Do Social Capital and Collective Action in a Community Induce Higher Test Scores?
Authors: Joana Cardim, Vincenzo Di Maro, Danila Serra and Pedro C. Vicente
Does greater accountability of public service providers towards citizens improve the quality of service provision? Higher community empowerment may lead to more efficient monitoring by those citizens. We test this hypothesis by examining conditional correlations between standardized primary school test scores and various measures of parental participation, social capital and collective action within a community. We also analyze correlations between these measures and performance of teachers. We use administrative, survey and behavioral cross-sectional data from a representative set of households belonging to one of Angola’s provinces, Kwanza Sul. We find that students in schools located in communities in which parents are more participative, socially active and cooperative have better average grades and that teachers in those communities exert higher levels of effort.
Teacher Absenteeism and Students’ Test Scores in Kwanza South, Angola
Author: Frederica Mendonça
We examine the impact of teacher absenteeism on students’ educational outcomes. We collected survey data and implemented standardized test scores in Kwanza South, Angola and use them to show that there are negative returns to teacher absenteeism on student’s performance. We acknowledge the existing selection problem given that absenteeism is not independent of teachers’ individual characteristics. To address it we use an instrumental variable approach and compare teachers that share similar contexts but face different costs of attendance due to the distance to which they live from school – either measured in kilometers walked or minutes spent travelling from home to school. We argue that teachers that live further away or that take longer to get to school face high costs of attendance that increase the probability of them being absent. We also find that over time, teachers’ absenteeism has made it impossible for students’ outcomes to improve, which urges the need for policy interventions aiming at tackling this phenomenon.

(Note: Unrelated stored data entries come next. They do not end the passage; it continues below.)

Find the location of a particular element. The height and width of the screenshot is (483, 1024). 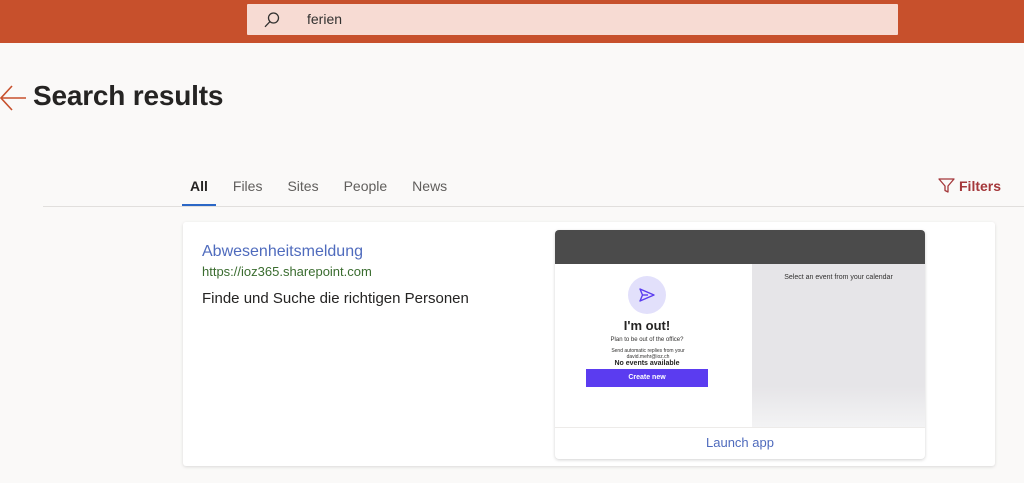

send-icon is located at coordinates (647, 295).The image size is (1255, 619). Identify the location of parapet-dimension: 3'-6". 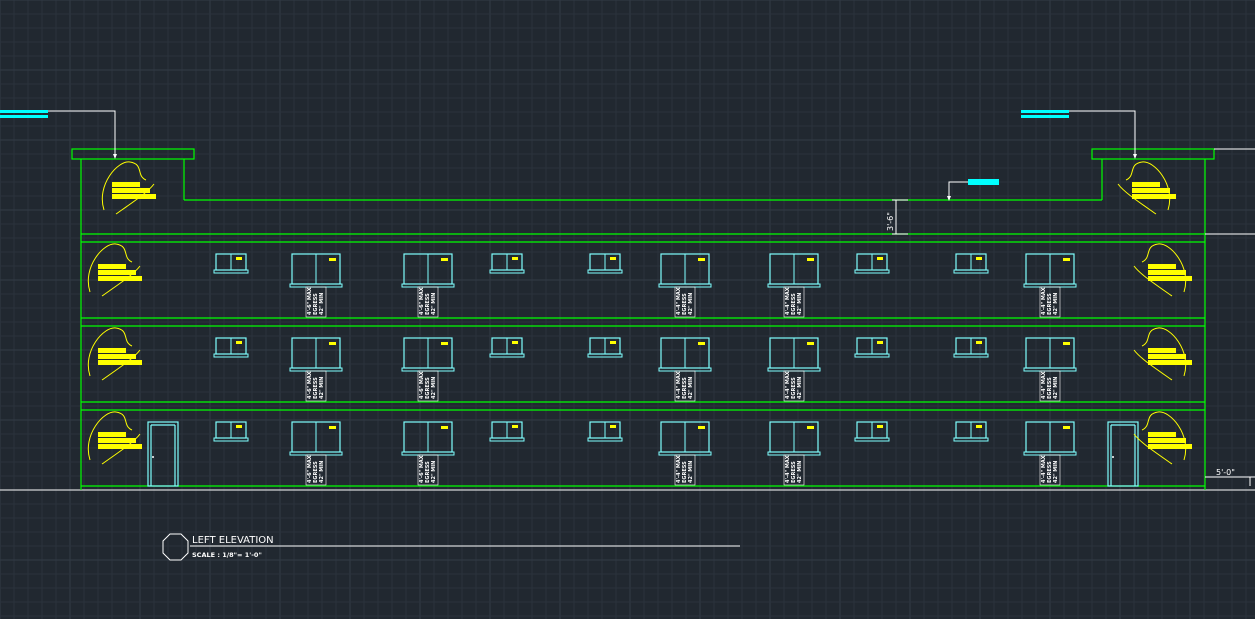
(897, 217).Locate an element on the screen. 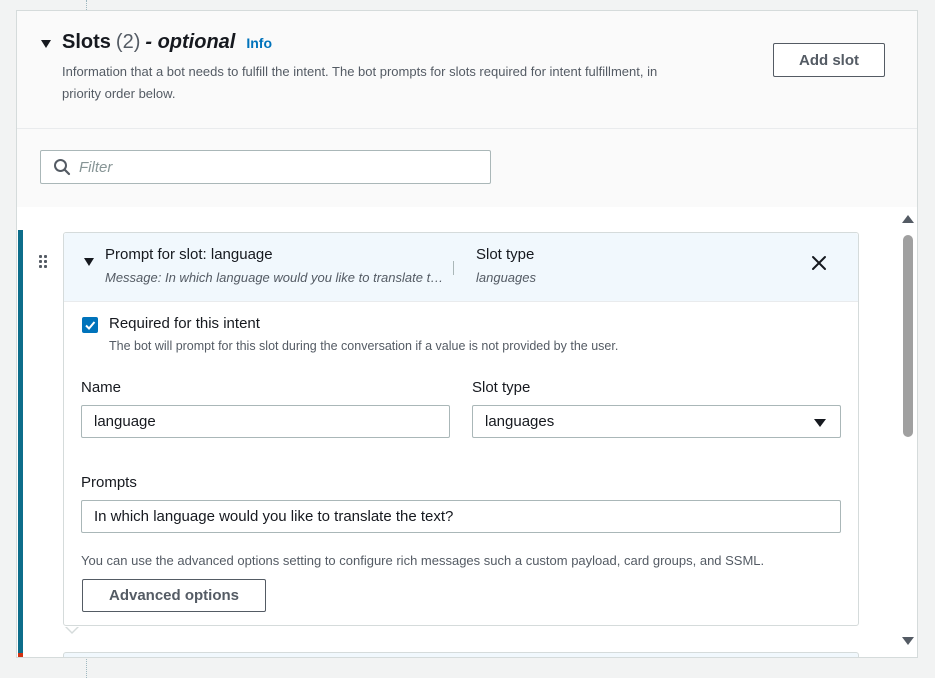 The image size is (935, 678). name-input: language is located at coordinates (266, 422).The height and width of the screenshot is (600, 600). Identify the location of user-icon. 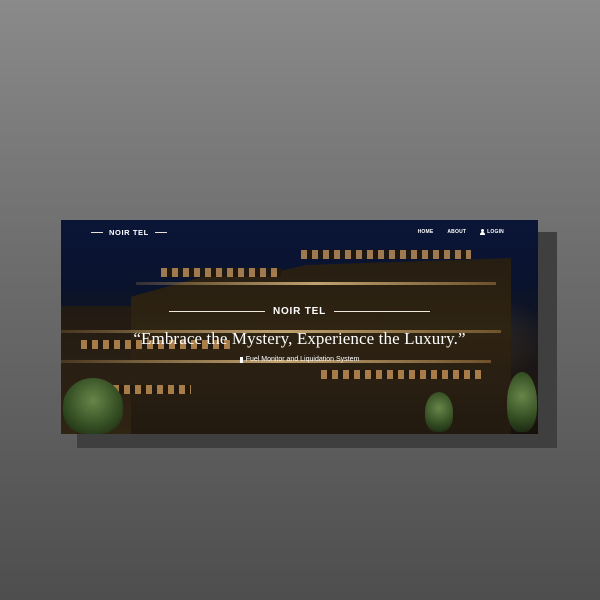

Teacher Absenteeism and Students’ Test Scores in Kwanza South, A School Infrastructure as a determinant of students’ performances
Author: Ornella Dellacio
This article looks at the effect of school infrastructure on student academic performance. We use cross-sectional observations from 126 primary schools in Kwanza Sul, in rural Angola. We collect survey data and standardized tests of Portuguese Language and Mathematics. Using an index for the quality of infrastructure, ANCOVA analysis is conducted at the student-level. We also perform a Difference- in-Difference estimation at the school-level. We found that the quality of school infrastructure has a significant effect on student achievements. In particular, better- equipped schools are systematically associated with higher test scores. Policymakers that wish to improve the quality of schooling should consider avoiding temporary solutions to school buildings and facilities and address additional resources to maintain those schools.